YOUR INSTRUCTIONS | Send every record back word for word.

[Stored records]
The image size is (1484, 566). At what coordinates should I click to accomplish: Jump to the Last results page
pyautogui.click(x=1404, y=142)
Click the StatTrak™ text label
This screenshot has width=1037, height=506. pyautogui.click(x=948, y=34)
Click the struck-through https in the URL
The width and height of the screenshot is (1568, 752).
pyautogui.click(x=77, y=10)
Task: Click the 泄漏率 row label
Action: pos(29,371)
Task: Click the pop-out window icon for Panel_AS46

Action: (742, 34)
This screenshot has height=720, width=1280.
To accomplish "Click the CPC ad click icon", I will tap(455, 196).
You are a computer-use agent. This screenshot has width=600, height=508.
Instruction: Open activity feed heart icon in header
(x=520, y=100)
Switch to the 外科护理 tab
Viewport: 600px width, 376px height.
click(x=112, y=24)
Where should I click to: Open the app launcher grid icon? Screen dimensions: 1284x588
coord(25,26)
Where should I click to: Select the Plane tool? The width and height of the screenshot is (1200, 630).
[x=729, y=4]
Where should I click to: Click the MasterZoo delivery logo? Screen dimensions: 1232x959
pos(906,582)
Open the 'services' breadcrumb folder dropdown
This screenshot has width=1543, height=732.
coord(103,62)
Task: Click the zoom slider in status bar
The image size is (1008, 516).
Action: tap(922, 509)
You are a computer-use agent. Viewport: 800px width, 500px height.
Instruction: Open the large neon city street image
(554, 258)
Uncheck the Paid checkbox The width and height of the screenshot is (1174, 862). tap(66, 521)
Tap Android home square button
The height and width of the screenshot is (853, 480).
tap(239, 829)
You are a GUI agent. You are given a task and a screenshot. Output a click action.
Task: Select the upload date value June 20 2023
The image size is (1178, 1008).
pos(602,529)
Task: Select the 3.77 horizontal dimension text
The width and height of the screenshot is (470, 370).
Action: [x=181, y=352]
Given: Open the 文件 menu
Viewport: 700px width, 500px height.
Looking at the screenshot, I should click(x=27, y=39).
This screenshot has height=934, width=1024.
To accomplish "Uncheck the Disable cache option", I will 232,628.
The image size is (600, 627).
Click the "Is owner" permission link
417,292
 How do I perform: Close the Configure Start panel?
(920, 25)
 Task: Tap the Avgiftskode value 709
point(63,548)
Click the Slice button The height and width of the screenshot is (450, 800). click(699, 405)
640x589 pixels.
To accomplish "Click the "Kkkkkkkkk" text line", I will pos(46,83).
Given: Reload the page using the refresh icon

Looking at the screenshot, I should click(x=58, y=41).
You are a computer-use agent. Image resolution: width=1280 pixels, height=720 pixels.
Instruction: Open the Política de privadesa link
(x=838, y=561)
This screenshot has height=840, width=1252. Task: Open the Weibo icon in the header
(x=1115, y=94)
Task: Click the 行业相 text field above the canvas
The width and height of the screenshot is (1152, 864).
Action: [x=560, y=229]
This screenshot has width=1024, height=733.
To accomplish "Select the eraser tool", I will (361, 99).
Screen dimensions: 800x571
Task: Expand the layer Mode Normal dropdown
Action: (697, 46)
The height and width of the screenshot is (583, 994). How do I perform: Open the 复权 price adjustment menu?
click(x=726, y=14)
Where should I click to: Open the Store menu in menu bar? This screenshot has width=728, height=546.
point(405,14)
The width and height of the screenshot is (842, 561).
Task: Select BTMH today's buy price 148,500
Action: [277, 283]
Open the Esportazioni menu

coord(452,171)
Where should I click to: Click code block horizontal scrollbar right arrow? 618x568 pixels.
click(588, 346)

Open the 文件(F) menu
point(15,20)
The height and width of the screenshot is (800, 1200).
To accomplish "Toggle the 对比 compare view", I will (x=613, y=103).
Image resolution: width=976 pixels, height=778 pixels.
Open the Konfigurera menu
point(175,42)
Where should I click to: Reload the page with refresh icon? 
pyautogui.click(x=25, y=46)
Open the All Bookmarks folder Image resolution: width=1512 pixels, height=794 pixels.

RESPONSE TO THIS TASK |
The image size is (1484, 566). At what coordinates should I click to accomplish: Jump to the Last results page
pyautogui.click(x=1404, y=142)
Click the StatTrak™ text label
This screenshot has width=1037, height=506. pyautogui.click(x=948, y=34)
Click the struck-through https in the URL
The width and height of the screenshot is (1568, 752).
pyautogui.click(x=77, y=10)
Task: Click the 泄漏率 row label
Action: pos(29,371)
Task: Click the pop-out window icon for Panel_AS46

Action: (742, 34)
This screenshot has height=720, width=1280.
To accomplish "Click the CPC ad click icon", I will tap(455, 196).
You are a computer-use agent. This screenshot has width=600, height=508.
Instruction: Open activity feed heart icon in header
(x=520, y=100)
Switch to the 外科护理 tab
Viewport: 600px width, 376px height.
click(x=112, y=24)
Where should I click to: Open the app launcher grid icon? Screen dimensions: 1284x588
coord(25,26)
Where should I click to: Select the Plane tool? The width and height of the screenshot is (1200, 630).
[x=729, y=4]
Where should I click to: Click the MasterZoo delivery logo? Screen dimensions: 1232x959
pos(906,582)
Open the 'services' breadcrumb folder dropdown
This screenshot has width=1543, height=732.
coord(103,62)
Task: Click the zoom slider in status bar
The image size is (1008, 516).
Action: tap(922, 509)
You are a computer-use agent. Viewport: 800px width, 500px height.
Instruction: Open the large neon city street image
(554, 258)
Uncheck the Paid checkbox The width and height of the screenshot is (1174, 862). tap(66, 521)
Tap Android home square button
The height and width of the screenshot is (853, 480).
tap(239, 829)
You are a GUI agent. You are given a task and a screenshot. Output a click action.
Task: Select the upload date value June 20 2023
The image size is (1178, 1008).
pos(602,529)
Task: Select the 3.77 horizontal dimension text
The width and height of the screenshot is (470, 370).
Action: [x=181, y=352]
Given: Open the 文件 menu
Viewport: 700px width, 500px height.
Looking at the screenshot, I should click(x=27, y=39).
This screenshot has height=934, width=1024.
To accomplish "Uncheck the Disable cache option", I will 232,628.
The image size is (600, 627).
Click the "Is owner" permission link
417,292
 How do I perform: Close the Configure Start panel?
(920, 25)
 Task: Tap the Avgiftskode value 709
point(63,548)
Click the Slice button The height and width of the screenshot is (450, 800). click(699, 405)
640x589 pixels.
To accomplish "Click the "Kkkkkkkkk" text line", I will pos(46,83).
Given: Reload the page using the refresh icon

Looking at the screenshot, I should click(x=58, y=41).
You are a computer-use agent. Image resolution: width=1280 pixels, height=720 pixels.
Instruction: Open the Política de privadesa link
(x=838, y=561)
This screenshot has height=840, width=1252. Task: Open the Weibo icon in the header
(x=1115, y=94)
Task: Click the 行业相 text field above the canvas
The width and height of the screenshot is (1152, 864).
Action: [x=560, y=229]
This screenshot has width=1024, height=733.
To accomplish "Select the eraser tool", I will (361, 99).
Screen dimensions: 800x571
Task: Expand the layer Mode Normal dropdown
Action: (697, 46)
The height and width of the screenshot is (583, 994). How do I perform: Open the 复权 price adjustment menu?
click(x=726, y=14)
Where should I click to: Open the Store menu in menu bar? This screenshot has width=728, height=546.
point(405,14)
The width and height of the screenshot is (842, 561).
Task: Select BTMH today's buy price 148,500
Action: [277, 283]
Open the Esportazioni menu

coord(452,171)
Where should I click to: Click code block horizontal scrollbar right arrow? 618x568 pixels.
click(588, 346)

Open the 文件(F) menu
point(15,20)
The height and width of the screenshot is (800, 1200).
To accomplish "Toggle the 对比 compare view", I will (x=613, y=103).
Image resolution: width=976 pixels, height=778 pixels.
Open the Konfigurera menu
point(175,42)
Where should I click to: Reload the page with refresh icon? 
pyautogui.click(x=25, y=46)
Open the All Bookmarks folder Image resolution: width=1512 pixels, height=794 pixels.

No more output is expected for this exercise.